You are viewing the RapidMiner Server documentation for version 9.3 - Check here for latest version
Installation guide
In this guide we'll run you through installing RapidMiner Server as a High Availability cluster in a Linux environment. It covers installing RapidMiner Server High Availability for the first time, with no existing data.
Terminology
In this guide we'll use the following terminology:
- Installation directory -
is the directory where you installed RapidMiner Server on a node. - Shared home directory –
The RapidMiner Server home directory that is accessible to all nodes in the cluster via the same path.
Test RapidMiner Server High Availability installation
Be sure to test your RapidMiner Server High Availability installation thoroughly before deploying to production.
- Set up and test RapidMiner Server High Availability in your staging environment before deploying to a production environment.
- Test RapidMiner Server High Availability with identical data (repositories, users, extensions) to your production instance.
Accessing a RapidMiner Server High Availability installation
When the installation is completed, the URL of RapidMiner Server will be the URL of the load balancer; this machine should be identified as RapidMiner Server by the DNS. The remaining machines do not need to be publicly accessible to your users.
Provision the shared database, shared filesystem, and ActiveMQ broker
Provision the shared database
Set up the shared database server and make sure that your database allows enough concurrent connections.
With many RapidMiner Server nodes connecting to the same database the default connection limit might be quickly exceeded.
For PostgreSQL, for example, the default limit is 100 connections.

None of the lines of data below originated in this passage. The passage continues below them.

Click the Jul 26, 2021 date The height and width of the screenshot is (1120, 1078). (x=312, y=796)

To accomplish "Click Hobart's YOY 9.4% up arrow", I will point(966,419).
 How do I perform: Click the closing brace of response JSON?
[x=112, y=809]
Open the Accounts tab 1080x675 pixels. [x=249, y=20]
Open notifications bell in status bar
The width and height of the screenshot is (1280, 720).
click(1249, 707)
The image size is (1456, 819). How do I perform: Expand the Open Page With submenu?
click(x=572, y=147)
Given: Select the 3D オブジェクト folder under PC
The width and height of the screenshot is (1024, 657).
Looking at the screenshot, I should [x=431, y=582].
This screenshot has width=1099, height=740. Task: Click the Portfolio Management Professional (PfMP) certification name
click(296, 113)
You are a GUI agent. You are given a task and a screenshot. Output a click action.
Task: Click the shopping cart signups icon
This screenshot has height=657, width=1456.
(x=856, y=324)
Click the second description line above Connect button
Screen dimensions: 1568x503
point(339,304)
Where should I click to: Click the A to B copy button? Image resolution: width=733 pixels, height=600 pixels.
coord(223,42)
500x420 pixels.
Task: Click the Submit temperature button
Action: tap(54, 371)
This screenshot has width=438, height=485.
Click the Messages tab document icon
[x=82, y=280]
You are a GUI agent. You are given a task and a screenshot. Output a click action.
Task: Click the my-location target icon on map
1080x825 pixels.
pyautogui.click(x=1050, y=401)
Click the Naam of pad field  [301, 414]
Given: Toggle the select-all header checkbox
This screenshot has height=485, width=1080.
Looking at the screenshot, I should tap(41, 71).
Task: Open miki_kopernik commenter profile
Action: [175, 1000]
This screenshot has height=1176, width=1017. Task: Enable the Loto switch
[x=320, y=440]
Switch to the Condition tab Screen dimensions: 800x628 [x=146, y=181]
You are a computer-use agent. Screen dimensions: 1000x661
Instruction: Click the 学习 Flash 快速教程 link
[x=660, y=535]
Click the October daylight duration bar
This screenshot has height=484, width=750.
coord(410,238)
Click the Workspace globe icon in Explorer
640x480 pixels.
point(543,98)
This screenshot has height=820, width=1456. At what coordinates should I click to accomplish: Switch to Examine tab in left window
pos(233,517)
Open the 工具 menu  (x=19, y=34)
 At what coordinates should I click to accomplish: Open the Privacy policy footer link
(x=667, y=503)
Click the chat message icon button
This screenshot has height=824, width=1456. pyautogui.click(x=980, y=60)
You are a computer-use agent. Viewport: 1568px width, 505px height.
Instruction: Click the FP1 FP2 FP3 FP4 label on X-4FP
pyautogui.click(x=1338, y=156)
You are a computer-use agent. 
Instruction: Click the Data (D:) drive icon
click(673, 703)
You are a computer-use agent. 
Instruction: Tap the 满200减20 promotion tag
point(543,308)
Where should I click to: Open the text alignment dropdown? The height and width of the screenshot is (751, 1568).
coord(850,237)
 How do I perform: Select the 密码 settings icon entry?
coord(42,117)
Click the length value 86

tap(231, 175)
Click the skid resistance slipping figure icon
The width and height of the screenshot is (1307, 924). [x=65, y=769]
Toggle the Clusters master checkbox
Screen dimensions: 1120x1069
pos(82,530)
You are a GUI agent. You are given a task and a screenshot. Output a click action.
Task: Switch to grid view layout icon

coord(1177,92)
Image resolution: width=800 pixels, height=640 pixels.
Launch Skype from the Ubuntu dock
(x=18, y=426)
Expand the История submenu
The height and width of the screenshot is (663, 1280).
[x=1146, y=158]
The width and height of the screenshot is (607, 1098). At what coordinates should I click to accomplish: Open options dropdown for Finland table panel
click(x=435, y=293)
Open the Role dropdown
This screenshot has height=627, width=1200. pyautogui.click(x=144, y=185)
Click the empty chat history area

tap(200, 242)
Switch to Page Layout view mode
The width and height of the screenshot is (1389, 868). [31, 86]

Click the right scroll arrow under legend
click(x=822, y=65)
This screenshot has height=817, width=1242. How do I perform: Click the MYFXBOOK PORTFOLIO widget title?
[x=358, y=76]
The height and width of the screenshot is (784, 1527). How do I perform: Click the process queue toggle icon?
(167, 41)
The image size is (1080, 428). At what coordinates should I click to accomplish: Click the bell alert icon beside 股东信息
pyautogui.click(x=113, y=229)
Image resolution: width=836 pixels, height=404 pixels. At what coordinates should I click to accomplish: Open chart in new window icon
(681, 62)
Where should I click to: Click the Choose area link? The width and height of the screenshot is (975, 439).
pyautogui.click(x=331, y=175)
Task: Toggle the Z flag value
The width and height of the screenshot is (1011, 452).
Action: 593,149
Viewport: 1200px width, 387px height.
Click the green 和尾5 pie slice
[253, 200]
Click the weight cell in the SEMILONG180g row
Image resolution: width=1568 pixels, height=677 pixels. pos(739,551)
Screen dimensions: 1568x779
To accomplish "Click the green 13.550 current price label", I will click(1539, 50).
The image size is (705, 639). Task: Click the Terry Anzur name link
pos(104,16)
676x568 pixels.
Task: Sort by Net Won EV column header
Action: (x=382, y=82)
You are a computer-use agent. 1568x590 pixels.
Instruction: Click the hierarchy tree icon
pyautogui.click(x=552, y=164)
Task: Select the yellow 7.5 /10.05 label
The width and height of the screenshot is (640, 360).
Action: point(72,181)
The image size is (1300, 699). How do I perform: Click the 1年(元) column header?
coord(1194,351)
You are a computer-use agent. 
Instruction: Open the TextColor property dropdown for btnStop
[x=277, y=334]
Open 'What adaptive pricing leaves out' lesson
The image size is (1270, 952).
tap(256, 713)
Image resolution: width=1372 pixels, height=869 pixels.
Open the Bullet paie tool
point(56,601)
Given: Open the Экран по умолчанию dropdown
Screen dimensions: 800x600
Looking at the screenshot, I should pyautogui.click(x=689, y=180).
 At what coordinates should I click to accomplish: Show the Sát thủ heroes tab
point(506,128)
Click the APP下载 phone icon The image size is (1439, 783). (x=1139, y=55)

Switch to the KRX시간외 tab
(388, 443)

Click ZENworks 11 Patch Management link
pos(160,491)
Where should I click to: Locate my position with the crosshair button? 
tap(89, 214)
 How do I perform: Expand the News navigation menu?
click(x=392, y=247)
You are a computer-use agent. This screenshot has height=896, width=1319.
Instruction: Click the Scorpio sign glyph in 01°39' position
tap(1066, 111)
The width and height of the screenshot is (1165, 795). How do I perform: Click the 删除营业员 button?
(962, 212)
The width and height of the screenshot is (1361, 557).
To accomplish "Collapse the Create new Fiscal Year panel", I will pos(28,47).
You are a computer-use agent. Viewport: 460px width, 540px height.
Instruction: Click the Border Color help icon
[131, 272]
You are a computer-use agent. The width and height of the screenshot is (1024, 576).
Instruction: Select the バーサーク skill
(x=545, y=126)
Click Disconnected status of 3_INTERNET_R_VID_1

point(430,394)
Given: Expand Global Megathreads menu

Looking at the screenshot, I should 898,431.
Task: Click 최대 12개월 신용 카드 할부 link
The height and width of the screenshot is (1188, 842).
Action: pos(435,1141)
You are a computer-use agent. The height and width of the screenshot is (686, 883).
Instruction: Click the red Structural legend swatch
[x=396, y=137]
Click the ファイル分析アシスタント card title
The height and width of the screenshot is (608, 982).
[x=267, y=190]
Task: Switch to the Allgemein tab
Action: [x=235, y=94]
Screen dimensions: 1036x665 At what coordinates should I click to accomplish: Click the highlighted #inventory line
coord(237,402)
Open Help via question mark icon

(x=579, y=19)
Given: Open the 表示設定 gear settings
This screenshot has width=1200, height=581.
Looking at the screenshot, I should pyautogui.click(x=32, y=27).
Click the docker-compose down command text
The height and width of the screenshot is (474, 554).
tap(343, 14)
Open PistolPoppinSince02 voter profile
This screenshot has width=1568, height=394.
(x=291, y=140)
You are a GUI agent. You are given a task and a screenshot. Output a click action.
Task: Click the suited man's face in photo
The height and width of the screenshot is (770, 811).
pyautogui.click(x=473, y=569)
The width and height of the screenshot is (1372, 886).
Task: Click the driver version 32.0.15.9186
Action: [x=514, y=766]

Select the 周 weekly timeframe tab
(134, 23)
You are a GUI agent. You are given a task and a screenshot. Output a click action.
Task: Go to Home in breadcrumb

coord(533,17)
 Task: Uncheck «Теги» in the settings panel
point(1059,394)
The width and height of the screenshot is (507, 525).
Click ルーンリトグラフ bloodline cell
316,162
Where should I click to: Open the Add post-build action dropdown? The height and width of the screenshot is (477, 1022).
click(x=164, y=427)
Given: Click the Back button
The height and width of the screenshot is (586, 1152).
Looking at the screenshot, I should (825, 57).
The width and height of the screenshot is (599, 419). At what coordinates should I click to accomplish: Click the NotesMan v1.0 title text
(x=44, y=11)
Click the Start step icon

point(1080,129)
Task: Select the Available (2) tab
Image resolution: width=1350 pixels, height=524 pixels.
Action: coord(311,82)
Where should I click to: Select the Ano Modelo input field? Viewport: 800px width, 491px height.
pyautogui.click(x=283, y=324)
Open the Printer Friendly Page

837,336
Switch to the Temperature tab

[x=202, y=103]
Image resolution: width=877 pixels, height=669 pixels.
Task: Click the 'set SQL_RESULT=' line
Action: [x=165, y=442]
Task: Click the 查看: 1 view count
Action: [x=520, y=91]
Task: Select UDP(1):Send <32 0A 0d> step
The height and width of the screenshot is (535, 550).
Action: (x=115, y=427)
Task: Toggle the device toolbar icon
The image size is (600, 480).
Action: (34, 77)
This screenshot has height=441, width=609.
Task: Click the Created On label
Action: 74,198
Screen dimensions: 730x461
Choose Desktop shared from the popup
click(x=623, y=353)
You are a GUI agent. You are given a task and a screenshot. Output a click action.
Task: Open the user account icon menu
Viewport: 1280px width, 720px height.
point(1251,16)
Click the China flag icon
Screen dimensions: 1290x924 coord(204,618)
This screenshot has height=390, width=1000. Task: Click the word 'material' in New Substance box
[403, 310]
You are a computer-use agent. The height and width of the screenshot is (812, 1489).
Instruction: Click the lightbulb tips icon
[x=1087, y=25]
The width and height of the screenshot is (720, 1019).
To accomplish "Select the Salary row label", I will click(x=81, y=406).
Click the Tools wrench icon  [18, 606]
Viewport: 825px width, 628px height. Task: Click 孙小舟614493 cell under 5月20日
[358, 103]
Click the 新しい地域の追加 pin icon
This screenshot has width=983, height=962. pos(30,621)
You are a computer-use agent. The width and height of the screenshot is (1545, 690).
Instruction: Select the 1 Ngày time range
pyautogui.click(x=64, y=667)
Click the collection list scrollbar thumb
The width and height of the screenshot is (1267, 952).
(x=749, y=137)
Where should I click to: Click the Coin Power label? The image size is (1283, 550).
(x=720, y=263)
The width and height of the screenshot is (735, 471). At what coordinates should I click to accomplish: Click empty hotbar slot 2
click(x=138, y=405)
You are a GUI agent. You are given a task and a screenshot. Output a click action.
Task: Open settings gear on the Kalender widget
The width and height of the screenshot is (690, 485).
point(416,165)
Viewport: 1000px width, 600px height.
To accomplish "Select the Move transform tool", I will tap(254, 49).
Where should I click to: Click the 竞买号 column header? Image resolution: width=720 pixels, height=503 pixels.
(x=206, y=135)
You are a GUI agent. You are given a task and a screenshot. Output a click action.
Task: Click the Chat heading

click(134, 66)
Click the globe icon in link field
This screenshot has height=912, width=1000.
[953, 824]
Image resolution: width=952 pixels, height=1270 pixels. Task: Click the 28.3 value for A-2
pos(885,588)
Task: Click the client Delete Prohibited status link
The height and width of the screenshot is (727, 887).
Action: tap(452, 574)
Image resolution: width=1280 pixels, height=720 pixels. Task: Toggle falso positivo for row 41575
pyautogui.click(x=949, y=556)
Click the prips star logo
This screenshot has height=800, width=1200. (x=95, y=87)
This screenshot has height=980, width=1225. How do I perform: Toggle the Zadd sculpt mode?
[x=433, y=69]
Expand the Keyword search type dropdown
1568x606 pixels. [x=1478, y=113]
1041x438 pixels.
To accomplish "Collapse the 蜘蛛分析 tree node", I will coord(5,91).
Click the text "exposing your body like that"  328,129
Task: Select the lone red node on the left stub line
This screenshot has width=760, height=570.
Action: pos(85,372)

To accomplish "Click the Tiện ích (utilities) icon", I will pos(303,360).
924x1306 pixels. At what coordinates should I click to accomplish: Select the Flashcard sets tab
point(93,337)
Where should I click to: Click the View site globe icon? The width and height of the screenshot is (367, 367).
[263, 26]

To increase the limit, edit the postgresql.conf file and increase the value of max_connections
, then restart PostgreSQL.
Provision the shared filesystem
Set up the shared NFS filesystem and make sure RapidMiner Server nodes can access it and have full read and write permissions.
Provision ActiveMQ broker
Although the RapidMiner Server cluster will function with a single instance of ActiveMQ, we highly recommend clustering it as well, because high availability depends on each component being highly available. You don't want ActiveMQ to be the single point of failure. For the sake of completeness, both a single-node setup and a clustered setup are outlined below.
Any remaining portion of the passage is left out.